> [YOUR GOAL] Look through the data below for the line with "The image size is (412, 145)." and the line with "You are a computer-use", then output those two and all lines in between, exactly as written.

> [SOURCE MATERIAL]
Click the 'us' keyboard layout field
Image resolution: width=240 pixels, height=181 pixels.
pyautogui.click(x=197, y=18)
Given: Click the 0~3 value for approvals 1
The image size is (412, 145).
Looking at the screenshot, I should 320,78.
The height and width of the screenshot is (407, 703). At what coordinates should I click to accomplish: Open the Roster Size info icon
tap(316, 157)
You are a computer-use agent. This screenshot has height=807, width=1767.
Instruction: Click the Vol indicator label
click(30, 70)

---

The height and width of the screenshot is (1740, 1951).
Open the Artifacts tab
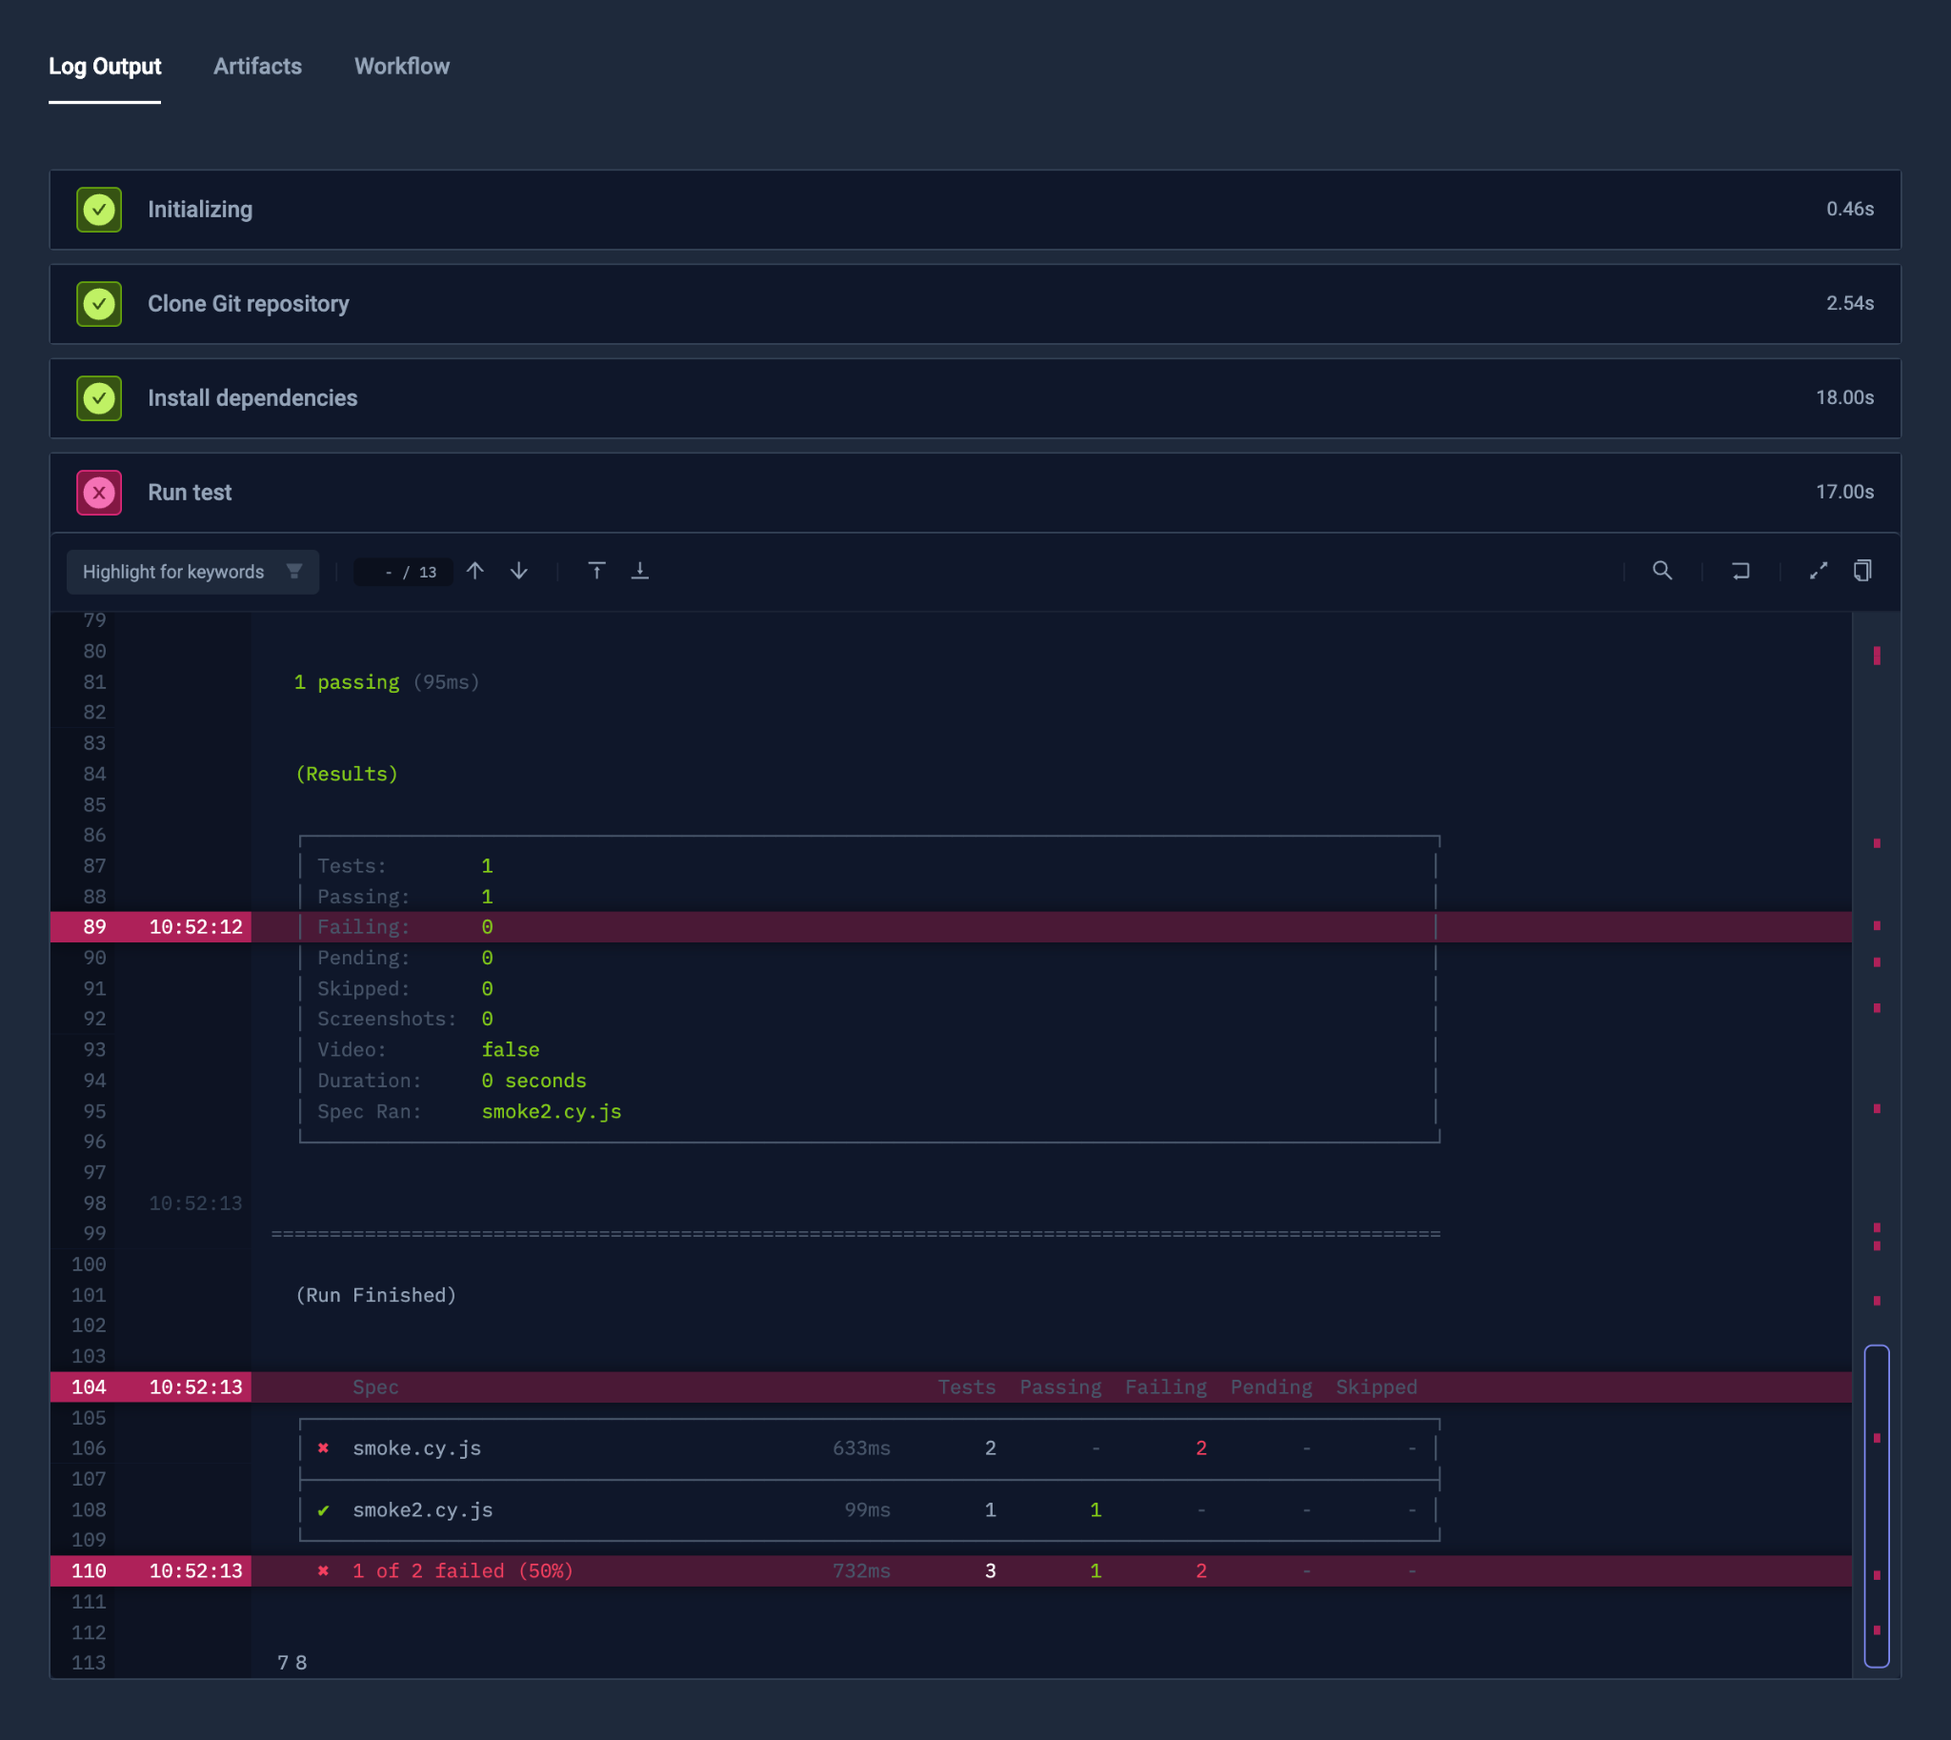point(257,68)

> [YOUR SOLUTION]
The image size is (412, 145).
Looking at the screenshot, I should 320,78.
The height and width of the screenshot is (407, 703). At what coordinates should I click to accomplish: Open the Roster Size info icon
tap(316, 157)
You are a computer-use agent. This screenshot has height=807, width=1767.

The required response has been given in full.